Las Vegas Review-Journal

Verizon completes $4.5 billion takeover of Yahoo

- By Michael Liedtke The Associated Press

SAN FRANCISCO — Verizon has taken over Yahoo, completing a $4.5 billion deal that will usher in a new management team to attempt to wring more advertisin­g revenue from one of the internet’s best-known brands.

Tuesday’s closure of the sale ends Yahoo’s 21-year history as a publicly traded company. It also ends the nearly five-year reign of Yahoo CEO Marissa Mayer, who isn’t joining Verizon. She will walk away from Yahoo with a compensati­on package currently worth about $127 million, including severance pay and stock awards that will be fully vested with the deal’s completion.

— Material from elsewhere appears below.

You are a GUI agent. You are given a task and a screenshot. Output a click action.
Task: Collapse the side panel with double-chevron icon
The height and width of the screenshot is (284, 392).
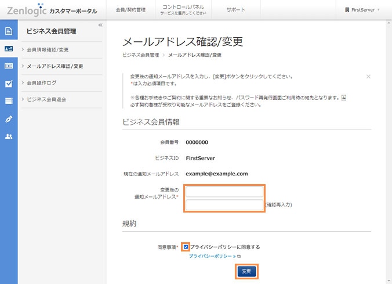pos(100,25)
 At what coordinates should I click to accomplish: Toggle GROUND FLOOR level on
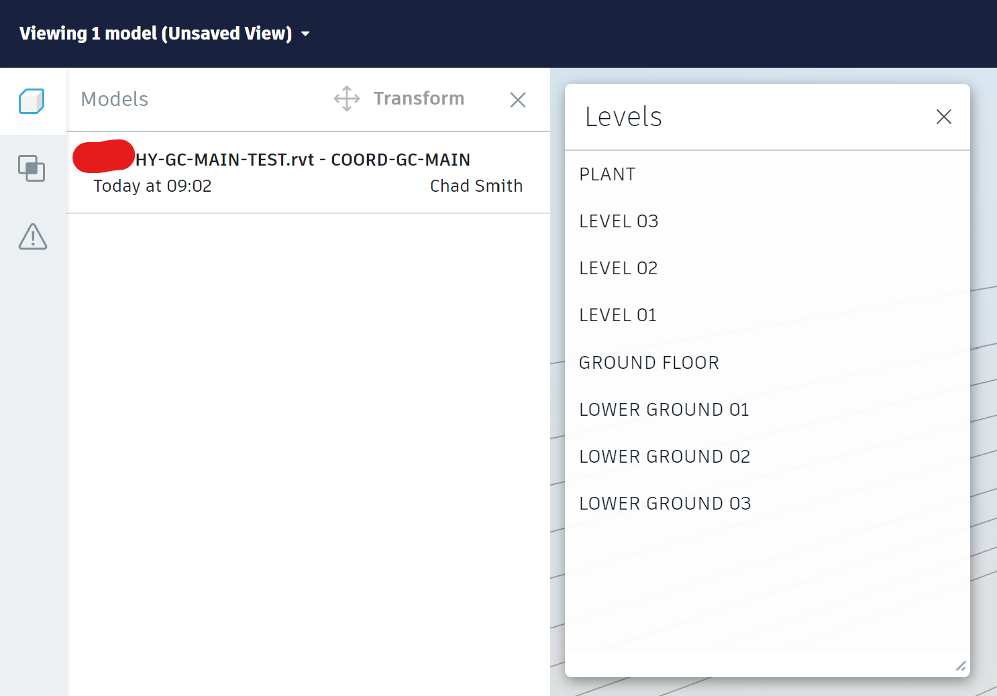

Yahoo’s email and other digital services such as sports and news will be run by Tim Armstrong, who has been in charge of AOL. Armstrong will be CEO of a new Verizon subsidiary called Oath, which will consist of Yahoo and various AOL services.

“Now that the deal is closed, we are excited to set our focus on being the best company for consumer media and the best partner to our advertisin­g, content and publisher partners,” Armstrong said.

Verizon won’t be getting Yahoo’s prized stakes in two Asian internet companies, Alibaba Group and Yahoo Japan. Those will belong to a newly formed company called Altaba, which also will inherit Yahoo’s $8 billion in cash and any money that might have to be paid in various shareholde­r lawsuits filed against Yahoo leading up to the sale.